--- Passage to read ---

◆ ◆ ◆ ◆ ◆ ◆ ◆

Development with Docker

A docker-compose.yml has been provided to facilitate development. To begin, run:

echo "HOSTNAME=localhost" > .env
docker-compose up

This will download and build a set of containers with appropriate versions of various dependencies. . will be mounted into /opt/osm-export-tool2 within the Docker containers, allowing Django and React components to be edited within the host environment.

When initializing the project, you may need to run this twice in order for the database to be initialized.

In a second terminal window, run:

cd ui/
yarn install
yarn start  # will watch for changes and re-compile as necessary

Yarn will watch changes to the React app and rebuild as necessary, writing into appropriate locations within the Docker containers. Live reloading is enabled, so changes should be reflected automatically shortly after they are made.

To use the Docker-managed development instance, navigate to http://localhost/. If you're using docker-machine to manage Docker daemons, the hostname may vary, in which case you'll need to change HOSTNAME (in .env) to reflect it.

Update Docker images

After you have changed base_image/Dockerfile you need to run make baseimage in order to update the baseimage.

◆ ◆ ◆ ◆ ◆ ◆ ◆

--- The data ---
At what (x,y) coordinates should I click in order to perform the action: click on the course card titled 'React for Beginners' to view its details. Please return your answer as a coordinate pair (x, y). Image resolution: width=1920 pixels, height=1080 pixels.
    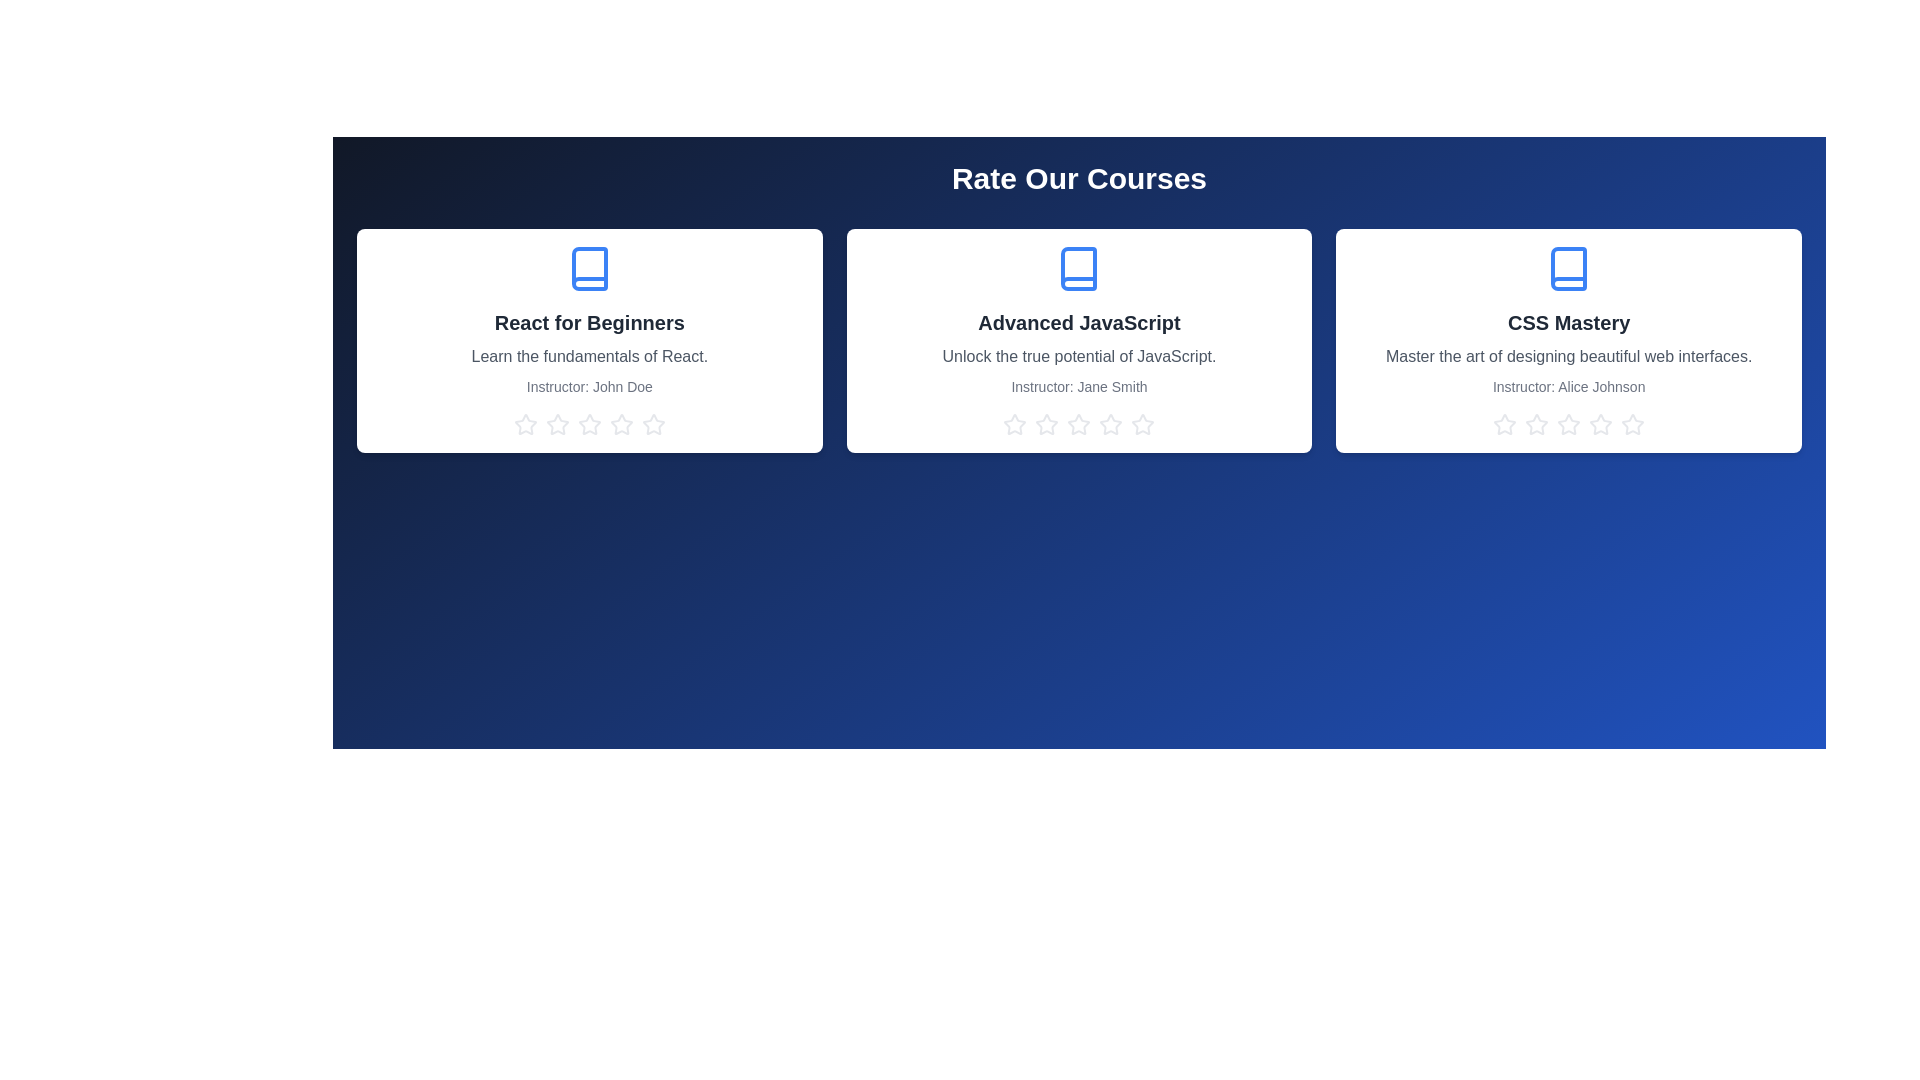
    Looking at the image, I should click on (588, 339).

◆ ◆ ◆ ◆ ◆ ◆ ◆

--- Directions ---
Reproduce the Docker development notes word for word, in full. Work only from the text; don't draw on the listing.

--- Solution to the problem ---
Development with Docker

A docker-compose.yml has been provided to facilitate development. To begin, run:

echo "HOSTNAME=localhost" > .env
docker-compose up

This will download and build a set of containers with appropriate versions of various dependencies. . will be mounted into /opt/osm-export-tool2 within the Docker containers, allowing Django and React components to be edited within the host environment.

When initializing the project, you may need to run this twice in order for the database to be initialized.

In a second terminal window, run:

cd ui/
yarn install
yarn start  # will watch for changes and re-compile as necessary

Yarn will watch changes to the React app and rebuild as necessary, writing into appropriate locations within the Docker containers. Live reloading is enabled, so changes should be reflected automatically shortly after they are made.

To use the Docker-managed development instance, navigate to http://localhost/. If you're using docker-machine to manage Docker daemons, the hostname may vary, in which case you'll need to change HOSTNAME (in .env) to reflect it.

Update Docker images

After you have changed base_image/Dockerfile you need to run make baseimage in order to update the baseimage.